**Problem**
Could you repeat every record below exactly as written?

** The input follows **

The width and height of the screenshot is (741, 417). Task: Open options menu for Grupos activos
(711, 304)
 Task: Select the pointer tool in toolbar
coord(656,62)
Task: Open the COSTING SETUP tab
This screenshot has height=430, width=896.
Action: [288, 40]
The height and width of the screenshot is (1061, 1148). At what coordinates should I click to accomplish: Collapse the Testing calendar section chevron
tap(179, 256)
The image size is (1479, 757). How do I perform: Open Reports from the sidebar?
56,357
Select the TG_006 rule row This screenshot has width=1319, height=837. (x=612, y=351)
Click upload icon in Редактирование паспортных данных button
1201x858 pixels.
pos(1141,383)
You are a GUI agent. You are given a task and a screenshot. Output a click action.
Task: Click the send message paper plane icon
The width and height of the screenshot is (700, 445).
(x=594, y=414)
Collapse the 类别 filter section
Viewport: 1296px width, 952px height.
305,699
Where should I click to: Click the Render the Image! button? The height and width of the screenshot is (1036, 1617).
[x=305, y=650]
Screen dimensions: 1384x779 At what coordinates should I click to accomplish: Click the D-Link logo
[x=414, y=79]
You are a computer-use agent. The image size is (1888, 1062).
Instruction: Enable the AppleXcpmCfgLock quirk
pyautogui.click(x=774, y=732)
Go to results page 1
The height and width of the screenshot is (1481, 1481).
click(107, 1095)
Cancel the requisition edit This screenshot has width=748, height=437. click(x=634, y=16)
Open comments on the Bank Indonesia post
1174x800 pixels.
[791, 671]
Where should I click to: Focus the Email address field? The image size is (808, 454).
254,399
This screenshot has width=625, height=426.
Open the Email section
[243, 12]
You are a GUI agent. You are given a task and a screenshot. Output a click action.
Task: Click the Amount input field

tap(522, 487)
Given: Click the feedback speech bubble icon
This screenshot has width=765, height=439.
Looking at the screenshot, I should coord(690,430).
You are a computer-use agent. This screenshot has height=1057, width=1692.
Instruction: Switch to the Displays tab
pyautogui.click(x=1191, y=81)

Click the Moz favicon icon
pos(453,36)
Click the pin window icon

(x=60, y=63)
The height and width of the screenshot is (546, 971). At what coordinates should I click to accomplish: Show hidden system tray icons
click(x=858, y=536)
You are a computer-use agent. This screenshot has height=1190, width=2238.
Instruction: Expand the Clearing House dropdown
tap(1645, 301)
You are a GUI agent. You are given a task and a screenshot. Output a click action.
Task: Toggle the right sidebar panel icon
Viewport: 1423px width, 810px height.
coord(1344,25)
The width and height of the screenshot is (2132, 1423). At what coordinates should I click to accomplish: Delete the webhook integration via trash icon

** End of The input **

**Solved exercise**
The width and height of the screenshot is (741, 417). Task: Open options menu for Grupos activos
(711, 304)
 Task: Select the pointer tool in toolbar
coord(656,62)
Task: Open the COSTING SETUP tab
This screenshot has height=430, width=896.
Action: [288, 40]
The height and width of the screenshot is (1061, 1148). At what coordinates should I click to accomplish: Collapse the Testing calendar section chevron
tap(179, 256)
The image size is (1479, 757). How do I perform: Open Reports from the sidebar?
56,357
Select the TG_006 rule row This screenshot has width=1319, height=837. (x=612, y=351)
Click upload icon in Редактирование паспортных данных button
1201x858 pixels.
pos(1141,383)
You are a GUI agent. You are given a task and a screenshot. Output a click action.
Task: Click the send message paper plane icon
The width and height of the screenshot is (700, 445).
(x=594, y=414)
Collapse the 类别 filter section
Viewport: 1296px width, 952px height.
305,699
Where should I click to: Click the Render the Image! button? The height and width of the screenshot is (1036, 1617).
[x=305, y=650]
Screen dimensions: 1384x779 At what coordinates should I click to accomplish: Click the D-Link logo
[x=414, y=79]
You are a computer-use agent. The image size is (1888, 1062).
Instruction: Enable the AppleXcpmCfgLock quirk
pyautogui.click(x=774, y=732)
Go to results page 1
The height and width of the screenshot is (1481, 1481).
click(107, 1095)
Cancel the requisition edit This screenshot has width=748, height=437. click(x=634, y=16)
Open comments on the Bank Indonesia post
1174x800 pixels.
[791, 671]
Where should I click to: Focus the Email address field? The image size is (808, 454).
254,399
This screenshot has width=625, height=426.
Open the Email section
[243, 12]
You are a GUI agent. You are given a task and a screenshot. Output a click action.
Task: Click the Amount input field

tap(522, 487)
Given: Click the feedback speech bubble icon
This screenshot has width=765, height=439.
Looking at the screenshot, I should coord(690,430).
You are a computer-use agent. This screenshot has height=1057, width=1692.
Instruction: Switch to the Displays tab
pyautogui.click(x=1191, y=81)

Click the Moz favicon icon
pos(453,36)
Click the pin window icon

(x=60, y=63)
The height and width of the screenshot is (546, 971). At what coordinates should I click to accomplish: Show hidden system tray icons
click(x=858, y=536)
You are a computer-use agent. This screenshot has height=1190, width=2238.
Instruction: Expand the Clearing House dropdown
tap(1645, 301)
You are a GUI agent. You are given a task and a screenshot. Output a click action.
Task: Toggle the right sidebar panel icon
Viewport: 1423px width, 810px height.
coord(1344,25)
The width and height of the screenshot is (2132, 1423). At what coordinates should I click to accomplish: Delete the webhook integration via trash icon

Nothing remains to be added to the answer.